§ **MATERIAL FOR THIS TASK**:
<<<<
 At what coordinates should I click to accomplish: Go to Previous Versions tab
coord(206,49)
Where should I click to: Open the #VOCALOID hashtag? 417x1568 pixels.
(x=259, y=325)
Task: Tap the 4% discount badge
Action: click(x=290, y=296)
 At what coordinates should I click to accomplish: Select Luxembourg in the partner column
>>>>
<<<<
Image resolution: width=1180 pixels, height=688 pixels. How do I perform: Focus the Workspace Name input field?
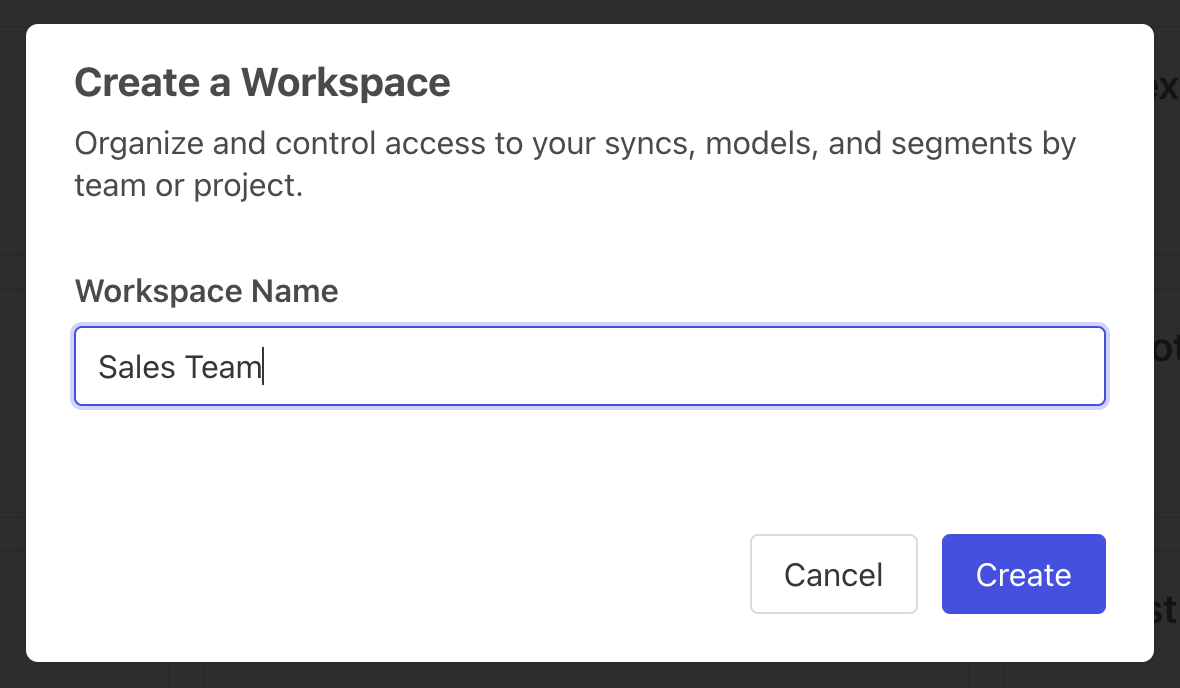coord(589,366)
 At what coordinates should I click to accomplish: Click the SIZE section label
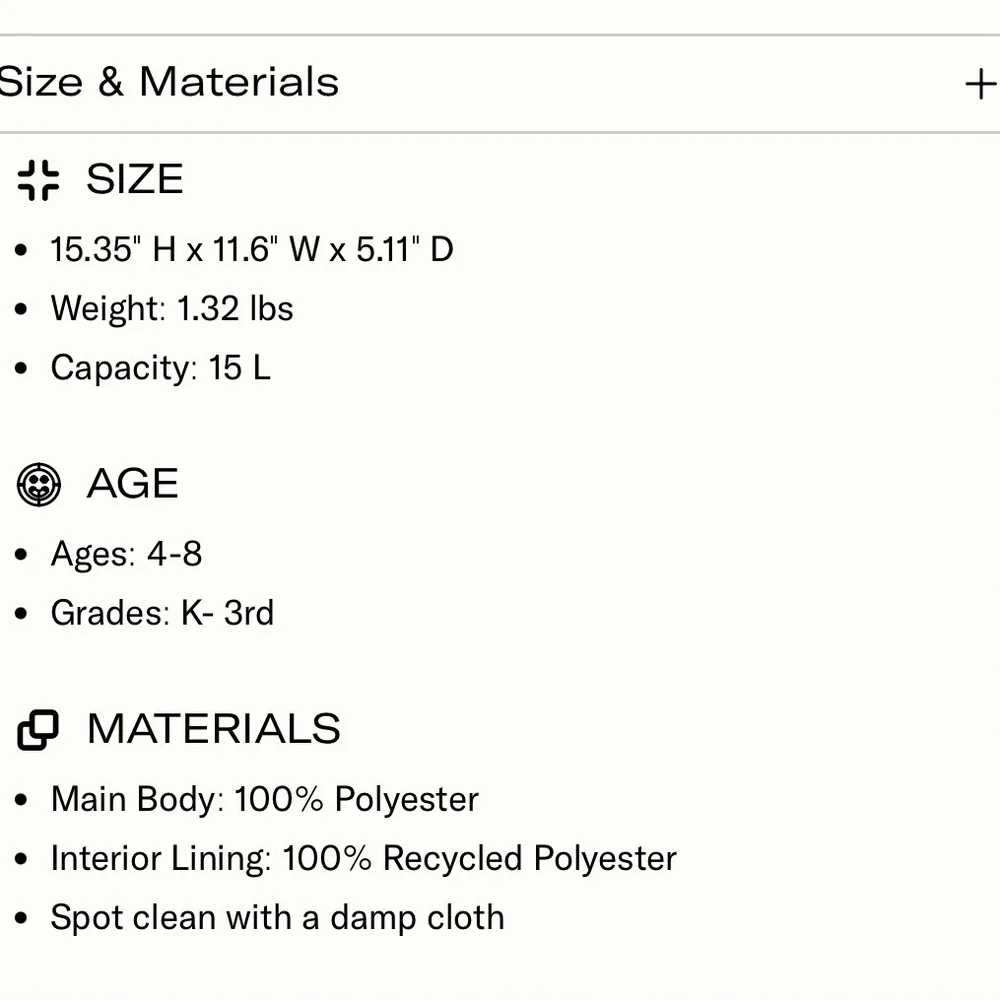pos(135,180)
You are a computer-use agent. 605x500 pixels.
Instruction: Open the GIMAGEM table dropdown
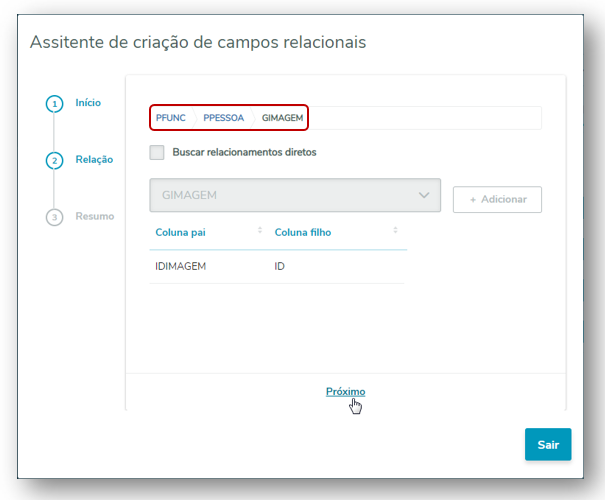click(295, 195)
>>>>
<<<<
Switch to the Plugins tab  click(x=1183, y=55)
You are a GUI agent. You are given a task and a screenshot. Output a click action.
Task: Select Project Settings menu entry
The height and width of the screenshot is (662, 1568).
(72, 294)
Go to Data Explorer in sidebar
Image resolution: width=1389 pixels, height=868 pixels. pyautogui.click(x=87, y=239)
>>>>
§ **EXERCISE DIRECTIONS**: Print the rows starting at the line that contains "Switch to the" and ending at the line that contains "Image resolution: width=1389", both included, reproducing each line exactly.

§ **RIGHT ANSWER**:
Switch to the Plugins tab  click(x=1183, y=55)
You are a GUI agent. You are given a task and a screenshot. Output a click action.
Task: Select Project Settings menu entry
The height and width of the screenshot is (662, 1568).
(72, 294)
Go to Data Explorer in sidebar
Image resolution: width=1389 pixels, height=868 pixels. pyautogui.click(x=87, y=239)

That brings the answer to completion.